#### Exercise inputs
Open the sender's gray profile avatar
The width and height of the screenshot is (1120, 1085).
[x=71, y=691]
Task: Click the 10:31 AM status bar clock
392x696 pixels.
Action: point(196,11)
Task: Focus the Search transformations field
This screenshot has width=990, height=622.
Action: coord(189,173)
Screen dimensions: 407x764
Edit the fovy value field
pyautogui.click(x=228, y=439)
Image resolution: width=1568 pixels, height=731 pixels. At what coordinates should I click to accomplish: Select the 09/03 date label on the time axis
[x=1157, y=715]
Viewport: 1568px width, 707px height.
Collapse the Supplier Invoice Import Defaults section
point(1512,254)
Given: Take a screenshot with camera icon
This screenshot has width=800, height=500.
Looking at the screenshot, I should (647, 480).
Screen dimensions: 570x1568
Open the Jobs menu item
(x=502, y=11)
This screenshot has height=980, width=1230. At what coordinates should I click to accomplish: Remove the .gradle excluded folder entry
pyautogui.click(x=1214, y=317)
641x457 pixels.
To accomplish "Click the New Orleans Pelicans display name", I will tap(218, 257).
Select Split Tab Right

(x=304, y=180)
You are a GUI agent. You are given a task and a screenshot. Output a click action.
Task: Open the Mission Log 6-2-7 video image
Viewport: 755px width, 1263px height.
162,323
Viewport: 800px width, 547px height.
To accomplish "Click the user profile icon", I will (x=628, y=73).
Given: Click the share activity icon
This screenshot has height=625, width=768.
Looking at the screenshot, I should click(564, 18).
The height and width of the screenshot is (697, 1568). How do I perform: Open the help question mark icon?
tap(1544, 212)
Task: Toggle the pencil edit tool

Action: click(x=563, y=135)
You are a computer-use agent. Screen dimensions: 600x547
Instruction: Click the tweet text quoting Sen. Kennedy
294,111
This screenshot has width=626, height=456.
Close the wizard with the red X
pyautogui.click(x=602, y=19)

#### What the task requires
Everything in the data above must be reproduced exactly.

#### The answer
Open the sender's gray profile avatar
The width and height of the screenshot is (1120, 1085).
[x=71, y=691]
Task: Click the 10:31 AM status bar clock
392x696 pixels.
Action: point(196,11)
Task: Focus the Search transformations field
This screenshot has width=990, height=622.
Action: coord(189,173)
Screen dimensions: 407x764
Edit the fovy value field
pyautogui.click(x=228, y=439)
Image resolution: width=1568 pixels, height=731 pixels. At what coordinates should I click to accomplish: Select the 09/03 date label on the time axis
[x=1157, y=715]
Viewport: 1568px width, 707px height.
Collapse the Supplier Invoice Import Defaults section
point(1512,254)
Given: Take a screenshot with camera icon
This screenshot has width=800, height=500.
Looking at the screenshot, I should (647, 480).
Screen dimensions: 570x1568
Open the Jobs menu item
(x=502, y=11)
This screenshot has height=980, width=1230. At what coordinates should I click to accomplish: Remove the .gradle excluded folder entry
pyautogui.click(x=1214, y=317)
641x457 pixels.
To accomplish "Click the New Orleans Pelicans display name", I will tap(218, 257).
Select Split Tab Right

(x=304, y=180)
You are a GUI agent. You are given a task and a screenshot. Output a click action.
Task: Open the Mission Log 6-2-7 video image
Viewport: 755px width, 1263px height.
162,323
Viewport: 800px width, 547px height.
To accomplish "Click the user profile icon", I will (x=628, y=73).
Given: Click the share activity icon
This screenshot has height=625, width=768.
Looking at the screenshot, I should click(564, 18).
The height and width of the screenshot is (697, 1568). How do I perform: Open the help question mark icon?
tap(1544, 212)
Task: Toggle the pencil edit tool

Action: click(x=563, y=135)
You are a computer-use agent. Screen dimensions: 600x547
Instruction: Click the tweet text quoting Sen. Kennedy
294,111
This screenshot has width=626, height=456.
Close the wizard with the red X
pyautogui.click(x=602, y=19)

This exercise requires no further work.